(Text for analysis begins)

ETC’s VFX Working Group has published a specification for best practices naming image sequences such as plates and comps. File naming is an essential tool for organizing the multitude of frames that are inputs and outputs from the VFX process. Prior to the publication of this specification, each organization had its own naming scheme, requiring custom processes for each partner, which often resulted in confusion and miscommunication.

The new ETC@USC specification focuses primarily on sequences of individual images. The initial use case was VFX plates, typically delivered as OpenEXR or DPX files. However, the team soon realized that the same naming conventions can apply to virtually any image sequence. Consequently, the specification was written to handle a wide array of assets and use cases.

To ensure all requirements are represented, the working group included over 2 dozen participants representing studios, VFX houses, tool creators, creatives and others.  The ETC@USC also worked closely with MovieLabs to ensure that the specification could be integrated as part of their 2030 Vision.

(Text for analysis ends)

| Questions |
• 1. According to the passage on the VFX naming specification, what kinds of participants did the working group represent? List each one it names.
• 2. Reproduce the passage on the VFX naming specification from "To ensure all" down to "their 2030 Vision.".
The data that comes next is separate from the passage on the VFX naming specification.

(Listed entries begins)

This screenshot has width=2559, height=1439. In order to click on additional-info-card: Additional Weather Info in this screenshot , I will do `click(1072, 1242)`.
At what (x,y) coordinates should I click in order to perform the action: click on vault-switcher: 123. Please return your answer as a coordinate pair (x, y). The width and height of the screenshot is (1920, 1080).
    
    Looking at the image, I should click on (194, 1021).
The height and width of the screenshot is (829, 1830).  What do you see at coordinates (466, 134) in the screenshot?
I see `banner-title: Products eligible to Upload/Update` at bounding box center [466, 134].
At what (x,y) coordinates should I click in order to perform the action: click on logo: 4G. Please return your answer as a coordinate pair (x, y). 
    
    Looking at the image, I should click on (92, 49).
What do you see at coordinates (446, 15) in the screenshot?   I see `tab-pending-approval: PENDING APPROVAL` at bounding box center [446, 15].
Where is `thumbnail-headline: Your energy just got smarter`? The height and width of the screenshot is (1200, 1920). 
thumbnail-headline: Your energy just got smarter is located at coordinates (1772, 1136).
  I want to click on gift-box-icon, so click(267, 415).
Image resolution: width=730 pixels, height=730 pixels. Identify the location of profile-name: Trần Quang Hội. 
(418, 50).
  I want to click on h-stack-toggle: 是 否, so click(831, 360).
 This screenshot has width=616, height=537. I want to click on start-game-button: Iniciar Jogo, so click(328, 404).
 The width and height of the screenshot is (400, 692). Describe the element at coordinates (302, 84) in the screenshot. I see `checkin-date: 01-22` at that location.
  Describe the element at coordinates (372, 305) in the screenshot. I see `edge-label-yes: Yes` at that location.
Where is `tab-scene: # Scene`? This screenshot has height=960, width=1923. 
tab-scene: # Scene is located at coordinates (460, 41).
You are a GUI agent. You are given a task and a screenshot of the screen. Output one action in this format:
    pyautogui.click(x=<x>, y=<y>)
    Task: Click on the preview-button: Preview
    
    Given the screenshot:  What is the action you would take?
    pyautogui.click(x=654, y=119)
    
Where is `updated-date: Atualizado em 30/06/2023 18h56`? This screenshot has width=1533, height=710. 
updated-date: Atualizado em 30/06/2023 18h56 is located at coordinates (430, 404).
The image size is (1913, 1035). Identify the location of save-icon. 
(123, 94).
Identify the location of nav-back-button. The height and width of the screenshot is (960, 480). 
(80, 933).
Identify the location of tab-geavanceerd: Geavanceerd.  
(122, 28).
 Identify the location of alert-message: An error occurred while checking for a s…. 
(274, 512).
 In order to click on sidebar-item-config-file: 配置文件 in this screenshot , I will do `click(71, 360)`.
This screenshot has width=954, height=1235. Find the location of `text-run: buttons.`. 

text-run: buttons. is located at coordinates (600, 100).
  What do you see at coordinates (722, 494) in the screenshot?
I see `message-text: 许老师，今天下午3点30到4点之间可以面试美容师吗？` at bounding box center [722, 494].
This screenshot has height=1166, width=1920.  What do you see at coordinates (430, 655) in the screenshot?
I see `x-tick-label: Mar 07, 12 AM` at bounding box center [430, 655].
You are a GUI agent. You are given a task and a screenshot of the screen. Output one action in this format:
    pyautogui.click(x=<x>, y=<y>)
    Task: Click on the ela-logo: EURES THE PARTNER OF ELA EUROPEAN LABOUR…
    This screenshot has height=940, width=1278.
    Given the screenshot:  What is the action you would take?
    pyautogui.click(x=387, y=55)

(Listed entries ends)

| Replies |
• 1. Studios, VFX houses, tool creators, creatives

• 2.
To ensure all requirements are represented, the working group included over 2 dozen participants representing studios, VFX houses, tool creators, creatives and others.  The ETC@USC also worked closely with MovieLabs to ensure that the specification could be integrated as part of their 2030 Vision.